Message #5 received at submit <at> emacsbugs.donarmstrong.com (full text, mbox):

From: Derick Eddington <derick.eddington <at> gmail.com>
To: bug-gnu-emacs <at> gnu.org
Subject: Request: Regular expressions that can match Unicode general
 categories
Date: Mon, 12 Jan 2009 12:38:12 -0800

A new Scheme major mode I've made [1] requires regular expressions that
can match characters by their Unicode general categories.  It seems
Emacs regular expressions do not provide a way to do that directly (I'm
using GNU Emacs 23.0.60.1) (I couldn't find anything about it in the
Emacs documentation, emacswiki.org, or by asking on
help-gnu-emacs <at> gnu.org or in that list's archives).  So currently I
pre-compute character sets for the needed general categories (using
`get-char-code-property') and place these in their positions in the
larger regular expressions.  However, including character sets for every
general category I need makes the regular expressions too large for
Emacs and it errors trying to use them (some of them are pretty big); so
currently I'm not supporting all of them that are required.  Another
issue is these character sets are duplicated in different regular
expressions and since they're so large this causes code size bloat.
Another issue is I suspect matching character sets this large is not the
most time-efficient.

If Emacs regular expressions had some construct, similar to the existing
`\cC' one, that matched a character by its general category, I think
that would solve all the above issues nicely.  PLT Scheme regular
expressions have this ability [2].  

[1]
https://code.launchpad.net/~derick-eddington/scheme-mode/derick-.emacs.d
[2] http://docs.plt-scheme.org/reference/regexp.html

Thank you for your work on Emacs and for your time,

-- 
: Derick
----------------------------------------------------------------

Severity set to `wishlist' from `normal' Request was from Glenn Morris <rgm <at> gnu.org> to control <at> emacsbugs.donarmstrong.com. (Mon, 12 Jan 2009 22:15:03 GMT) Full text and rfc822 format available.

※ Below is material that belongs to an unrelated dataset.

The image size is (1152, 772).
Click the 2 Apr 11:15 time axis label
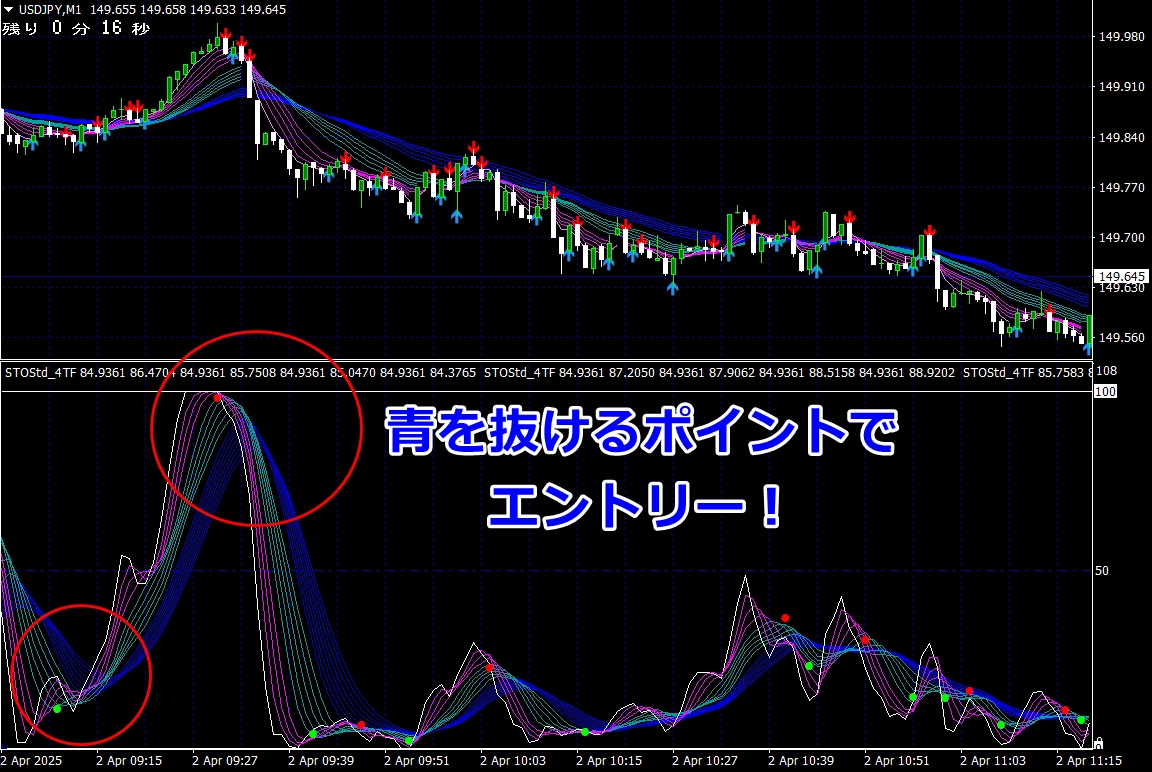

Information forwarded to bug-gnu-emacs <at> gnu.org:
bug#1877; Package emacs. (Mon, 30 Sep 2019 07:46:02 GMT) Full text and rfc822 format available.

Message #10 received at 1877 <at> debbugs.gnu.org (full text, mbox):

From: Lars Ingebrigtsen <larsi <at> gnus.org>
To: Derick Eddington <derick.eddington <at> gmail.com>
Cc: 1877 <at> debbugs.gnu.org
Subject: Re: bug#1877: Request: Regular expressions that can match Unicode
 general categories
Date: Mon, 30 Sep 2019 09:45:15 +0200

Derick Eddington <derick.eddington <at> gmail.com> writes:

> A new Scheme major mode I've made [1] requires regular expressions that
> can match characters by their Unicode general categories.  It seems
> Emacs regular expressions do not provide a way to do that directly (I'm
> using GNU Emacs 23.0.60.1)

(I'm going through old bug reports that unfortunately didn't get any
response at the time.)

I'm not quite sure what Unicode general categories you're referring to,
but the Emacs regexp matcher has gained a bunch of categories in the ten
years since you made the request.

Are the categories below what you were thinking of?

‘[:print:]’
     This matches any printing character—either whitespace, or a graphic
     character matched by ‘[:graph:]’.
‘[:punct:]’
     This matches any punctuation character.  (At present, for multibyte
     characters, it matches anything that has non-word syntax.)
‘[:space:]’
     This matches any character that has whitespace syntax (*note Syntax
     Class Table::).
‘[:upper:]’
     This matches any upper-case letter, as determined by the current
     case table (*note Case Tables::).  If ‘case-fold-search’ is
     non-‘nil’, this also matches any lower-case letter.
‘[:word:]’
     This matches any character that has word syntax (*note Syntax Class
     Table::).

(etc)

-- 
(domestic pets only, the antidote for overdose, milk.)
   bloggy blog: http://lars.ingebrigtsen.no

Added tag(s) moreinfo. Request was from Lars Ingebrigtsen <larsi <at> gnus.org> to control <at> debbugs.gnu.org. (Mon, 30 Sep 2019 07:46:03 GMT) Full text and rfc822 format available.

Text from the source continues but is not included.